■ **What to do**:
1/ List each dollar amount that appears in the estate tax portability text. Give each amount only once.
2/ Return the part of the estate tax portability text from "Portability in estate" up to and including "to their own.", copied word for word.

Sign In
  • October 31, 2023

    To Port or Not: The Federal Estate and Gift Tax Exemption

    Portability in estate and gift taxation allows surviving spouses to combine their own exemption with the unused exemption of their deceased spouse, potentially saving millions in estate taxes. Evan Lin discusses the benefits and drawbacks of electing portability – a complex process that is time-sensitive and requires careful consideration.

    Evan Yi-Van Lin

    In its simplest terms, “portability” allows surviving spouses to add any unused federal estate and gift tax exemptions of their deceased spouse to their own.

    Background

    The federal estate and gift tax exemption is the amount of assets that an individual is allowed to transfer from their estate to other people or entities free of federal estate and gift tax.

    Prior to 2010, any part of the federal estate and gift tax exemption amount that was unused by an estate was simply lost. The Tax Relief, Unemployment Insurance Reauthorization, and Job Creation Act of 2010 (2010 Tax Act) introduced “portability” of the deceased spouse’s unused exemption (DSUE).

    On Dec. 22, 2017, President Trump signed into law the Tax Cuts and Jobs Act, which provided for a $10 million federal estate and gift tax exemption (adjusted for inflation to $12,920,000 for 2023 and $13,610,000 for 2024) and a 40% maximum federal estate tax rate for assets owned in excess of $12,920,000 for 2023.

■ **Supplied information**:
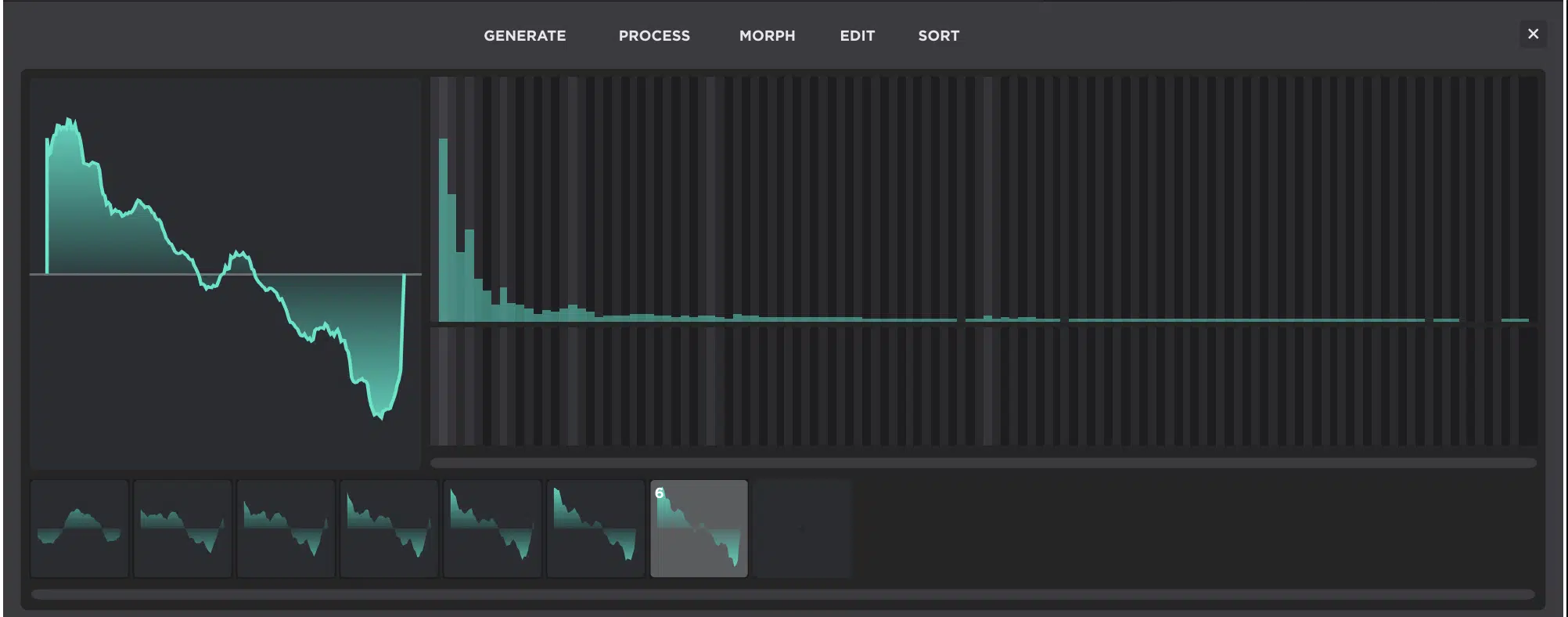Select the third wavetable frame thumbnail
This screenshot has width=1568, height=617.
pyautogui.click(x=286, y=529)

■ **Responses for each task**:
1/
$10 million
$12,920,000
$13,610,000

2/
Portability in estate and gift taxation allows surviving spouses to combine their own exemption with the unused exemption of their deceased spouse, potentially saving millions in estate taxes. Evan Lin discusses the benefits and drawbacks of electing portability – a complex process that is time-sensitive and requires careful consideration.

    Evan Yi-Van Lin

    In its simplest terms, “portability” allows surviving spouses to add any unused federal estate and gift tax exemptions of their deceased spouse to their own.